Bob Bender was still up on the swing, with Robert, looking at me
through his large binoculars. I waved back at him this time, forced a
smile in the direction of this rag-tag bunch of Stones watchers who
were now in some visible disarray, not knowing what to do whether
to go or to stay.
 
"Listen," I said, "you do what you want. Just don't count on seeing any
Rolling Stones, 'cause it's not going to happen. Not today, at any
rate. I'm going back up there. You do what you want."
 
Already I could see one or two groups along the edges gathering up
their things, kicking at the rock wall, and preparing to leave. The
lady old enough to be my mother was muttering something, but she wasn't
booing me anymore. The fat kid suddenly seemed at a loss for words. I
wasn't going to get socked, after all. Must have been what I said about
Mick being in New York. Or about Keith having crashed. Invoking the
word and image of the Rolling Stones produces results. Interesting, I
thought. These people were going to go away because Mick was in New
York, and because Keith was asleep.
  And, maybe
I
had something to do with this charade, too. Gil
Markle honest broker in the service of superstars. That fat kid
hadn't scared me a bit. I straightened up in my boots, wheeled about,
and headed back toward the Farm, feeling quite satisfied with my
performance, and useful for a change.
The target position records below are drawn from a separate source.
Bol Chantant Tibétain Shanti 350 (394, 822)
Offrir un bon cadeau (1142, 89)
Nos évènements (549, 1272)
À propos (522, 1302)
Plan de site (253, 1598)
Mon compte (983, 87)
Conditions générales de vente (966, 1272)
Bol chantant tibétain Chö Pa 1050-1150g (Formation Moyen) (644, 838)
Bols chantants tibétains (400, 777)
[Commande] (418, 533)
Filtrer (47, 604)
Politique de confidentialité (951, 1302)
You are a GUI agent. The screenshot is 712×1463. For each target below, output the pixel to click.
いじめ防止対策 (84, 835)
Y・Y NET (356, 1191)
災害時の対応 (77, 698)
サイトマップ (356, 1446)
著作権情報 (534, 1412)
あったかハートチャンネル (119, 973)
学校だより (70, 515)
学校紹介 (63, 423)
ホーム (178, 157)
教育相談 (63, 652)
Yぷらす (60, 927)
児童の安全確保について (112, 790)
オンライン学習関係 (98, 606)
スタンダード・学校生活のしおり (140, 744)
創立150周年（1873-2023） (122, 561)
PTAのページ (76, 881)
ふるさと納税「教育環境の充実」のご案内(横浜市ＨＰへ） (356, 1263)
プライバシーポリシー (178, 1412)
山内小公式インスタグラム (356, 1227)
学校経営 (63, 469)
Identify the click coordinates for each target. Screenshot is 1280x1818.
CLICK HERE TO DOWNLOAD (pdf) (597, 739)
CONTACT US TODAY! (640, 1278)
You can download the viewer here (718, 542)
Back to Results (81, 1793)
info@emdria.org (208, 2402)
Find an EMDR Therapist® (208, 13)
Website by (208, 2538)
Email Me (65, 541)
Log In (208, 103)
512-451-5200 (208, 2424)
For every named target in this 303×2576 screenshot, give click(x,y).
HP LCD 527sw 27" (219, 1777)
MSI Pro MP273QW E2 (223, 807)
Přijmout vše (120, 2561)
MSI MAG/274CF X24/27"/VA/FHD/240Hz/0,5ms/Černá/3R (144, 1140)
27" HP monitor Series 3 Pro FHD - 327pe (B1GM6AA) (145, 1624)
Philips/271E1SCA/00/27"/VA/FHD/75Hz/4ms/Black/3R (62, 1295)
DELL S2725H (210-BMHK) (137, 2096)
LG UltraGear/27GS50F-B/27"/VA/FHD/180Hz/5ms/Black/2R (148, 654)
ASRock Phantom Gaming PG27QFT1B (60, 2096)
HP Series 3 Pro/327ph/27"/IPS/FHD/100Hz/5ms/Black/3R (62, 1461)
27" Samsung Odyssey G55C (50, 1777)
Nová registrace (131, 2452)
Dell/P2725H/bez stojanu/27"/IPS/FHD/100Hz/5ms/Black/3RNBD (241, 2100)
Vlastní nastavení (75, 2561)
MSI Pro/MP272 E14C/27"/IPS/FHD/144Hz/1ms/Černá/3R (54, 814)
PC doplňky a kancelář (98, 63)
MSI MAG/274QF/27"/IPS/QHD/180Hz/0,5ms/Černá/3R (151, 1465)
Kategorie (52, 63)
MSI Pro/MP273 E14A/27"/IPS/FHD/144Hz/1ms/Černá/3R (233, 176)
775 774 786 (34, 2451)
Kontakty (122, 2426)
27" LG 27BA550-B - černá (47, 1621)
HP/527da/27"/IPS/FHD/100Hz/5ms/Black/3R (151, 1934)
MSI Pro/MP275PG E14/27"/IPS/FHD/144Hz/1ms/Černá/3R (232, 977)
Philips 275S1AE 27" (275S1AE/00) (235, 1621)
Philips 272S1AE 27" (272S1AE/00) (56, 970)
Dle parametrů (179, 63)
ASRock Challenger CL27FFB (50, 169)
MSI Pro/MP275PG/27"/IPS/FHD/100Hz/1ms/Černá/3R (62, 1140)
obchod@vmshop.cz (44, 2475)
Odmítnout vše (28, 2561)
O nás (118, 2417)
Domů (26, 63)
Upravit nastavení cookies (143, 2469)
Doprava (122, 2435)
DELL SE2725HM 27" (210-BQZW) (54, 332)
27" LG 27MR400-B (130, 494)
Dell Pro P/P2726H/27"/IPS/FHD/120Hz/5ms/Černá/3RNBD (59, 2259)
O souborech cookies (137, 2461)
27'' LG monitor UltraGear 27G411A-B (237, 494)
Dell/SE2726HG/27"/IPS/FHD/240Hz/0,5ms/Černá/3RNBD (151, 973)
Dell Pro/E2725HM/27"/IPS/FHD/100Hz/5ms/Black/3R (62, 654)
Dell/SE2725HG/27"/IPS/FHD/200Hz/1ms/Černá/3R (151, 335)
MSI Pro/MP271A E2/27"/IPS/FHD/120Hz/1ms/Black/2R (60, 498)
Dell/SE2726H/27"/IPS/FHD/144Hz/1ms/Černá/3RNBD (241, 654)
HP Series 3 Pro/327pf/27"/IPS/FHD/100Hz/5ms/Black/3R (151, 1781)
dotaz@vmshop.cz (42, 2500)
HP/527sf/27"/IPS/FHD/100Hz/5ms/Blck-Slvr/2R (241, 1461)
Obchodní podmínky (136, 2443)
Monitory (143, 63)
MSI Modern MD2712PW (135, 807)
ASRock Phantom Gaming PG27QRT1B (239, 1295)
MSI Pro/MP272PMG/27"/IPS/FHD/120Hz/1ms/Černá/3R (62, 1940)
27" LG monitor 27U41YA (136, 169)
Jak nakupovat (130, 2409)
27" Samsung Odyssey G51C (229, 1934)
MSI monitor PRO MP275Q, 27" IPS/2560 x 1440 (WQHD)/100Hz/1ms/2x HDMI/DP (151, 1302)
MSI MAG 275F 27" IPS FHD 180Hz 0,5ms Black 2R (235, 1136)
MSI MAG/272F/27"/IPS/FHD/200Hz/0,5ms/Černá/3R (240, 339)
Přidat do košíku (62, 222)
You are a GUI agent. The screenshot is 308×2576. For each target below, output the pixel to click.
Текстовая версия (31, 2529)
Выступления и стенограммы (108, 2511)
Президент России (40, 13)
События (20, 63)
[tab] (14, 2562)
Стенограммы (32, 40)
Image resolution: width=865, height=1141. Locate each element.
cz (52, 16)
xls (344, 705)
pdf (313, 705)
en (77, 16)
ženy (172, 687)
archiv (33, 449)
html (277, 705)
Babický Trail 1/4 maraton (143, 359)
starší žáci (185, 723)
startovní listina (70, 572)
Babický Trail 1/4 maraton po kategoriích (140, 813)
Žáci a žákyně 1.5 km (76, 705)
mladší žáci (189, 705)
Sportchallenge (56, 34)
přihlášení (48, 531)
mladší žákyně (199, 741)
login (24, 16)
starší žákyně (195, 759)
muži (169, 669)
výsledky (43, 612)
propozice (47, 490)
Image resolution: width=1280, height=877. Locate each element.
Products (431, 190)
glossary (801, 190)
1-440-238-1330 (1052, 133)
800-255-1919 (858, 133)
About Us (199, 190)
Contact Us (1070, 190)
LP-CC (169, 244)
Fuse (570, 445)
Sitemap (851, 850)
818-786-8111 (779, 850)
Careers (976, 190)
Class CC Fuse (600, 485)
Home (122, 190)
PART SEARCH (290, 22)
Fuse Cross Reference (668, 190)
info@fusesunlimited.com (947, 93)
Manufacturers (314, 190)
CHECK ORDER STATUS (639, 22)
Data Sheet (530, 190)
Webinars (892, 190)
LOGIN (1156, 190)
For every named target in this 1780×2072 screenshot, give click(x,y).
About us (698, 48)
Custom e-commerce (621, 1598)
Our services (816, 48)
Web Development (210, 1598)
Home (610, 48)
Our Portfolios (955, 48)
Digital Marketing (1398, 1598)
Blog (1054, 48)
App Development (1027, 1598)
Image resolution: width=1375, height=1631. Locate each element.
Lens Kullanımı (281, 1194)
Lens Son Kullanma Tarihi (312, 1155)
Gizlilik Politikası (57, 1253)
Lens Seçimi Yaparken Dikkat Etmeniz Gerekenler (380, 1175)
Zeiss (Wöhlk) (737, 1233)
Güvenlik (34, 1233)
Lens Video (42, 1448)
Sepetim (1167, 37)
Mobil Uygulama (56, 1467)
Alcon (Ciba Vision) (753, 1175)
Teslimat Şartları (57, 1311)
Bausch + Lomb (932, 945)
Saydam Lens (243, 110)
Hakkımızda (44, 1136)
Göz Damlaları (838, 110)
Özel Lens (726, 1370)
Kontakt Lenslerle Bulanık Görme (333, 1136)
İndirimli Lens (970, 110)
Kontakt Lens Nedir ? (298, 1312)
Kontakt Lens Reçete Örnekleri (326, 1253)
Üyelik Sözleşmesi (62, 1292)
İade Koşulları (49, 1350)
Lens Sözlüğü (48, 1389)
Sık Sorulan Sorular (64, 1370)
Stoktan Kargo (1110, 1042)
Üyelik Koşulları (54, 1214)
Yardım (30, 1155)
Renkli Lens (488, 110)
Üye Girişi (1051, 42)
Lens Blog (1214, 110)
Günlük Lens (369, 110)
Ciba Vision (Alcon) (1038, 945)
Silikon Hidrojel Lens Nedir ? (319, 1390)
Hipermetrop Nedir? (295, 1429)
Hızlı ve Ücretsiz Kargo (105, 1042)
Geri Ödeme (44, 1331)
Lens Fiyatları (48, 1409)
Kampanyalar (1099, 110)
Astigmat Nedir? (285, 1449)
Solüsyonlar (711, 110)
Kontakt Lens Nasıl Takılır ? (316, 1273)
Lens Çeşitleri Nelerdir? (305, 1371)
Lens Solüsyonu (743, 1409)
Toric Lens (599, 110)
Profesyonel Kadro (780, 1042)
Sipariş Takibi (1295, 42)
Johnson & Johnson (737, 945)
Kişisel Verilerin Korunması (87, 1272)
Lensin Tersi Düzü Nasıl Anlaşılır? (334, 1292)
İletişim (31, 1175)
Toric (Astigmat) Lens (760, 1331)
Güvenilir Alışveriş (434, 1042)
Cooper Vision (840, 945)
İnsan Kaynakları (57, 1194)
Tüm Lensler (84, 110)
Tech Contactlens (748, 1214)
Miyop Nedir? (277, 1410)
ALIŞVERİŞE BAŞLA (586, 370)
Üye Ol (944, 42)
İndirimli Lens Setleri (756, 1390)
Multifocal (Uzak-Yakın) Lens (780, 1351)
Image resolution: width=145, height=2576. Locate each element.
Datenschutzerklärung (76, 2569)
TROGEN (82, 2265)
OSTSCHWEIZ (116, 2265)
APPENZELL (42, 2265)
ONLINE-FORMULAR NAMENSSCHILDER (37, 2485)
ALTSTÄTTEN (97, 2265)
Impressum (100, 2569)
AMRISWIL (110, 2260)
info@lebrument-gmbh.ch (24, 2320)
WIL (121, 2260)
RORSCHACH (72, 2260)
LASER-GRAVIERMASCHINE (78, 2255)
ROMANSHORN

It occurred to me that if we got
through this weekend, and school actually started, we'd have it made.
1
How many times more do we have to hear that Cat Stevens gave him that
suit jacket? The fact is, Cat Stevens couldn't stand the thing, and he'd just
sent the girl who gave it to him off in a limousine, back to New York, in
tears. That was in 1977.
"Here," he said to Gil, "you keep this stupid thing. It'll
probably fit you."
 
Gil makes out like it had been presented to him in a box, or something. B.S.